La Agencia Central de Inteligencia (CIA) está dando pasos decisivos para establecer una base operativa permanente en Venezuela, según informó CNN este martes. Este ambicioso plan ha sido diseñado en coordinación con el Departamento de Estado de EE.UU., con el objetivo de asegurar la influencia estadounidense en el proceso de transición política del país tras la captura de Nicolás Maduro a principios de enero. Dado el actual clima de inestabilidad en Venezuela, la administración del expresidente Donald Trump ha decidido priorizar las operaciones de inteligencia en lugar de recurrir a los enfoques diplomáticos tradicionales. Una fuente cercana a la planificación aseguró que, «El Estado impone su postura, pero la CIA ejerce realmente la influencia,» subrayando la importancia de la inteligencia en este complejo panorama político.

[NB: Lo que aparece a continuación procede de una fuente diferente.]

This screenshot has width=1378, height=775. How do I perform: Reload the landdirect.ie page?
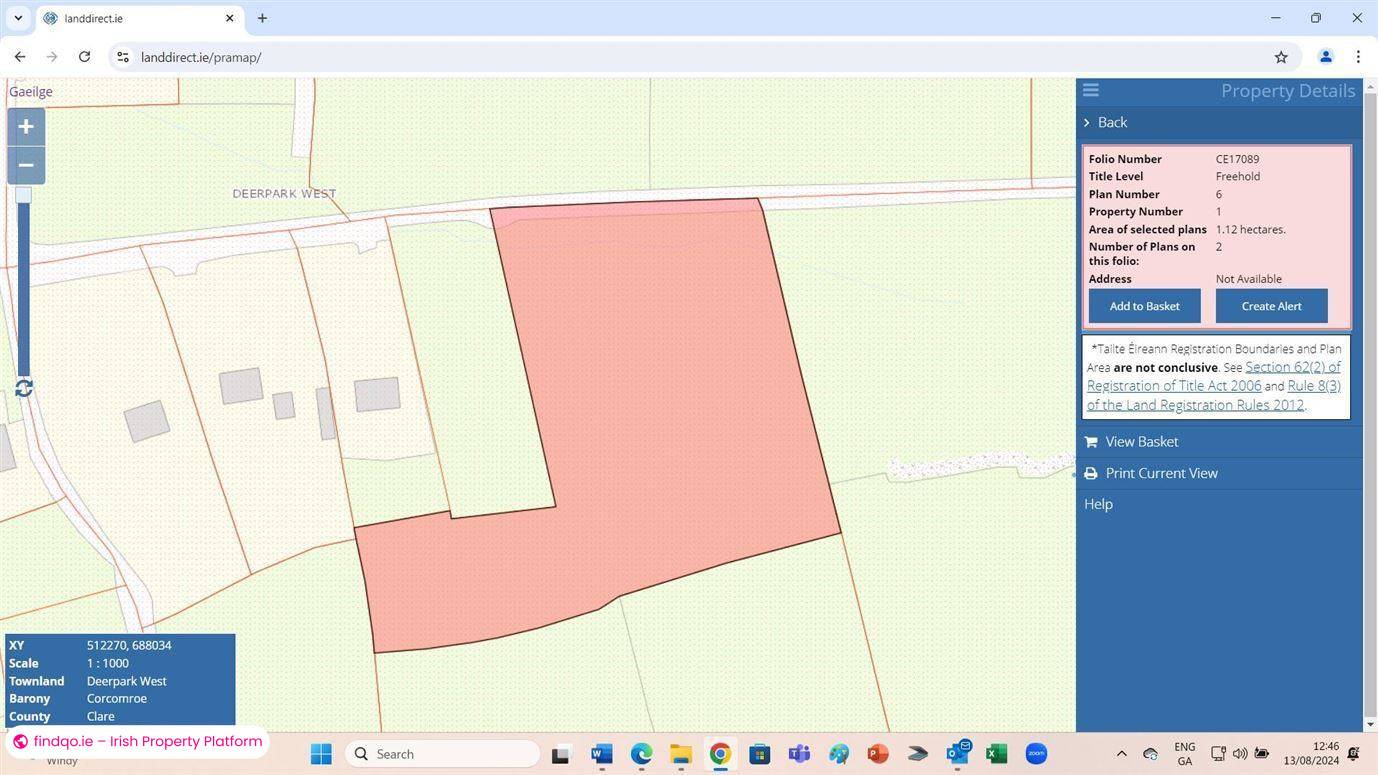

En el marco de esta estrategia, la apertura de un anexo de la CIA se encuentra como una de las principales prioridades antes de reabrir una embajada oficial en el país. Este nuevo centro no solo facilitaría contactos con diversas facciones del gobierno venezolano y sectores de la oposición, sino que también sería crucial para el desarrollo de diálogos en medio de la incertidumbre política que enfrenta Venezuela. Un exfuncionario estadounidense con experiencia en la región explicó a CNN que «establecer un anexo es la prioridad número uno. Antes que los canales diplomáticos, el anexo puede ayudar a establecer canales de enlace, que serán con la inteligencia venezolana y que permitirán conversaciones que los diplomáticos no pueden tener.»
Los objetivos a corto plazo de la CIA en este contexto son claros: fortalecer la seguridad en la región y establecer vínculos sólidos con la población local. Esto no solo es vital para la reactivación de las relaciones diplomáticas en el futuro, sino que también servirá para asegurar una mayor estabilidad en un país que ha estado sumido en crisis durante años. La construcción de confianza con la ciudadanía y con elementos clave dentro del sistema político venezolano se asume como un paso fundamental para el éxito de los planes estadounidenses a largo plazo.
La intervención de la CIA en Venezuela no es un fenómeno nuevo. De hecho, la agencia ya había llevado a cabo operaciones encubiertas en territorio venezolano desde agosto del año pasado, con el objetivo de monitorear los movimientos de Maduro. Estas operaciones fueron facilitadas por una fuente interna en el gobierno venezolano que ayudó a localizar al exmandatario para su captura el pasado 3 de enero. Tras este suceso, el director de la CIA, John Ratcliffe, visitó el país como parte de las primeras gestiones para reestablecer relaciones y dialogar sobre la cooperación bilateral, sosteniendo encuentros con la presidenta encargada Delcy Rodríguez y altos mandos militares.
En medio de esta inestabilidad política, algunos analistas han señalado que operaciones como las de la CIA podrían plantear complicaciones adicionales. Por un lado, se ha reportado un aumento significativo en la represión de la oposición y las detenciones de disidentes, lo que ha provocado críticas tanto a nivel nacional como internacional. A pesar de las controversias que rodean la intervención extranjera, muchos consideran que la situación en Venezuela requiere de medidas decisivas para asegurar un cambio efectivo. La estrategia de inteligencia estadounidense, específicamente a través de la CIA, sugiere que Estados Unidos está comprometido a jugar un rol protagónico en el futuro político del país sudamericano.